▶ PROBLEM TO SOLVE
Go through the data below and return each line where the string "Collapse" appears.

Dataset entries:
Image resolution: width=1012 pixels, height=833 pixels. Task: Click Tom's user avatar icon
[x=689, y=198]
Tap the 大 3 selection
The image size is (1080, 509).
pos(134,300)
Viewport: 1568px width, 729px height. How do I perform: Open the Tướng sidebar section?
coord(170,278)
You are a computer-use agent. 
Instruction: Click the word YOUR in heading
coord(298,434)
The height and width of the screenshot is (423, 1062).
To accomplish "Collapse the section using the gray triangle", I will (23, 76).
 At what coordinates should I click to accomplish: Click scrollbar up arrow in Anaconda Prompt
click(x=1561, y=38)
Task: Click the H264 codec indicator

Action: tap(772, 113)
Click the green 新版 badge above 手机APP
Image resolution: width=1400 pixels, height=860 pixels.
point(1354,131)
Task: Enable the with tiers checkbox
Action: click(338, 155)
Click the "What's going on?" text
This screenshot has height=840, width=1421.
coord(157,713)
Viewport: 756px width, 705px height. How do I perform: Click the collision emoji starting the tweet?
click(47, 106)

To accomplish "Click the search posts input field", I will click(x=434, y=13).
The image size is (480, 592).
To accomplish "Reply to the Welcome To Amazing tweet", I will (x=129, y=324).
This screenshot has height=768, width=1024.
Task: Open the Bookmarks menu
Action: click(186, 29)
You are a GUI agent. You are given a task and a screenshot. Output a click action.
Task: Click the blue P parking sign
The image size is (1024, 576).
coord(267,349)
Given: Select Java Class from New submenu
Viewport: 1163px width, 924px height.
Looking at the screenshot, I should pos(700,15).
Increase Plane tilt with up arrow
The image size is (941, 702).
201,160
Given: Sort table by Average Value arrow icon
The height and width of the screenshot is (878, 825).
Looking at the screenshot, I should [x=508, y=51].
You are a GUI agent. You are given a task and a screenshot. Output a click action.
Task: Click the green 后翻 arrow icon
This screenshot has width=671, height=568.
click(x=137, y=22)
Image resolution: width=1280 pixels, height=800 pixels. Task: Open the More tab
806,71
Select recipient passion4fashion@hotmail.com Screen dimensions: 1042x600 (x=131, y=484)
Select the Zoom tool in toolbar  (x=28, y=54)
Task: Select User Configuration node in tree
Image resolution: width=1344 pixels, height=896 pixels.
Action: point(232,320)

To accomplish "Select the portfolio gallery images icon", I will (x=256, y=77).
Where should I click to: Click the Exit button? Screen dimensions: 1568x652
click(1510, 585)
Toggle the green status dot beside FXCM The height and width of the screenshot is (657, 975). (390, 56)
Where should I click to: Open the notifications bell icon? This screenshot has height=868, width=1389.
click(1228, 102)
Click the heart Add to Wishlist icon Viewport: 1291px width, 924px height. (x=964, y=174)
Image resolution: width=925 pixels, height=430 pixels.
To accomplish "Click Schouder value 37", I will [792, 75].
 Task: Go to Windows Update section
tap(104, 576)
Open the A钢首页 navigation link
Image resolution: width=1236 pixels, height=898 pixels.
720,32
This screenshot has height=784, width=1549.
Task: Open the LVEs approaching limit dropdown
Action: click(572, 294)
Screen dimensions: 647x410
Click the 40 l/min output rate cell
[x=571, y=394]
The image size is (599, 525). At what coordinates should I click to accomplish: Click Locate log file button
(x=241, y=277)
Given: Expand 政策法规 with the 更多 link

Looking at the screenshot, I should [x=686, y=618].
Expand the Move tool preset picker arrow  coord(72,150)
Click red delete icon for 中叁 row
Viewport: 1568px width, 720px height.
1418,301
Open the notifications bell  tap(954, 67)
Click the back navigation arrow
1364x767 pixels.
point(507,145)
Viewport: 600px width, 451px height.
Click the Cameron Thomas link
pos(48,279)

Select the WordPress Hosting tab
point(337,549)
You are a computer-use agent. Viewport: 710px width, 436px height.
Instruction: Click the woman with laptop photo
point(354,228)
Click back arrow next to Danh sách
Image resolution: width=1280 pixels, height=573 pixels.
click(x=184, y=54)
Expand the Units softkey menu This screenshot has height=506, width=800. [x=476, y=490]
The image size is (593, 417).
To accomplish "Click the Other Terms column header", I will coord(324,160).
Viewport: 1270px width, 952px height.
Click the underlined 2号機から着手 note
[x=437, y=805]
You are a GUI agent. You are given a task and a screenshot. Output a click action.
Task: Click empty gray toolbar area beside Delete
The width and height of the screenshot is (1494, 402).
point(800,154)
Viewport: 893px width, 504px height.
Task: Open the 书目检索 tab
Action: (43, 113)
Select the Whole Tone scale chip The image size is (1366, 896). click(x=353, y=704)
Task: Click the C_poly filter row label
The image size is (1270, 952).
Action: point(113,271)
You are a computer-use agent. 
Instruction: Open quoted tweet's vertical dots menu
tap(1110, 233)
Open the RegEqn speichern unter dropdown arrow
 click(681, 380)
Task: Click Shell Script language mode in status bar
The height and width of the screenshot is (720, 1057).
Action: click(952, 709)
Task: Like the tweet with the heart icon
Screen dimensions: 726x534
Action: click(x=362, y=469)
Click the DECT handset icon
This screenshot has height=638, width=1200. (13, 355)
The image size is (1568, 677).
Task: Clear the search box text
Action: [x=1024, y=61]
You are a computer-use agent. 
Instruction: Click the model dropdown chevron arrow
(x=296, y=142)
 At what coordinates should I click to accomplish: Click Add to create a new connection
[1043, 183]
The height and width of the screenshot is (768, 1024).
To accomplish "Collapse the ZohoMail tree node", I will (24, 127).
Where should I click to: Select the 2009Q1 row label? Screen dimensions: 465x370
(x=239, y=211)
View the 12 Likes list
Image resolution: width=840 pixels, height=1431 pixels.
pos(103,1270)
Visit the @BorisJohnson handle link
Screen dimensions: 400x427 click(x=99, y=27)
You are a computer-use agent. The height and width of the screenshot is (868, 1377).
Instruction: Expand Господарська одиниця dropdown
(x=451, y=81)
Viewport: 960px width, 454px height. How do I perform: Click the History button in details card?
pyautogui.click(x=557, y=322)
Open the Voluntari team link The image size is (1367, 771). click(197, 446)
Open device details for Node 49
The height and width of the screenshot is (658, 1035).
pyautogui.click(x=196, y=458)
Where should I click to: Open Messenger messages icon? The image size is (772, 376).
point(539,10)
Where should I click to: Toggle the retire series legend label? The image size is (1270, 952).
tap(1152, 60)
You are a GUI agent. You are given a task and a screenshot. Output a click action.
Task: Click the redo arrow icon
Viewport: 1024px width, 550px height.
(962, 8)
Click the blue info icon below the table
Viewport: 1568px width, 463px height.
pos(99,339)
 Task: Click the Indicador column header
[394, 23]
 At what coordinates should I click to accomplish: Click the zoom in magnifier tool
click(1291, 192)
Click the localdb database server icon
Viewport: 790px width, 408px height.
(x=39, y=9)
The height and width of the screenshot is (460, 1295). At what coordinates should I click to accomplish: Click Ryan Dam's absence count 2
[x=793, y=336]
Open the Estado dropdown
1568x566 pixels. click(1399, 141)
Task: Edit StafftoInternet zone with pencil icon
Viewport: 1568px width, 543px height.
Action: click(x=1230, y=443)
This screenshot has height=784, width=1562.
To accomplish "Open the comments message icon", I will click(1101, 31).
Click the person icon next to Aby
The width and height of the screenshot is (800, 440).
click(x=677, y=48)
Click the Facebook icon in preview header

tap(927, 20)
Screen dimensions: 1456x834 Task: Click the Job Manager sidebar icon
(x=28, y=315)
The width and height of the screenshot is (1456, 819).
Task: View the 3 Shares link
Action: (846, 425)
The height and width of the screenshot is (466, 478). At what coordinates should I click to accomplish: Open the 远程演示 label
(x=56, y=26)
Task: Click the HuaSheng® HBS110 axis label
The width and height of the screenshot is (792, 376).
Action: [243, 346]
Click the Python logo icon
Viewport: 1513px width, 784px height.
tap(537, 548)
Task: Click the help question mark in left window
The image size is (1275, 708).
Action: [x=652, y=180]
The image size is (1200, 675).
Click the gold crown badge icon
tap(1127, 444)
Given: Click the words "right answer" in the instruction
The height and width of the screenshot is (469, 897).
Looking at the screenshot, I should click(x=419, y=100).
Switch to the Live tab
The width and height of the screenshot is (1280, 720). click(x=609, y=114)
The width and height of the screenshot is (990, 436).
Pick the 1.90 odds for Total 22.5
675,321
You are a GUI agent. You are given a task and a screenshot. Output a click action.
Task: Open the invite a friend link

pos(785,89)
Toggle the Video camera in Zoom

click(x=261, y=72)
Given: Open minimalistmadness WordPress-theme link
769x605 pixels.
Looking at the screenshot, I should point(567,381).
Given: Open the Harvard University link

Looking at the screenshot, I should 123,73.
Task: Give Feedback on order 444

▶ THE COMPLETED TASK
To accomplish "Collapse the section using the gray triangle", I will (23, 76).
To accomplish "Collapse the ZohoMail tree node", I will (24, 127).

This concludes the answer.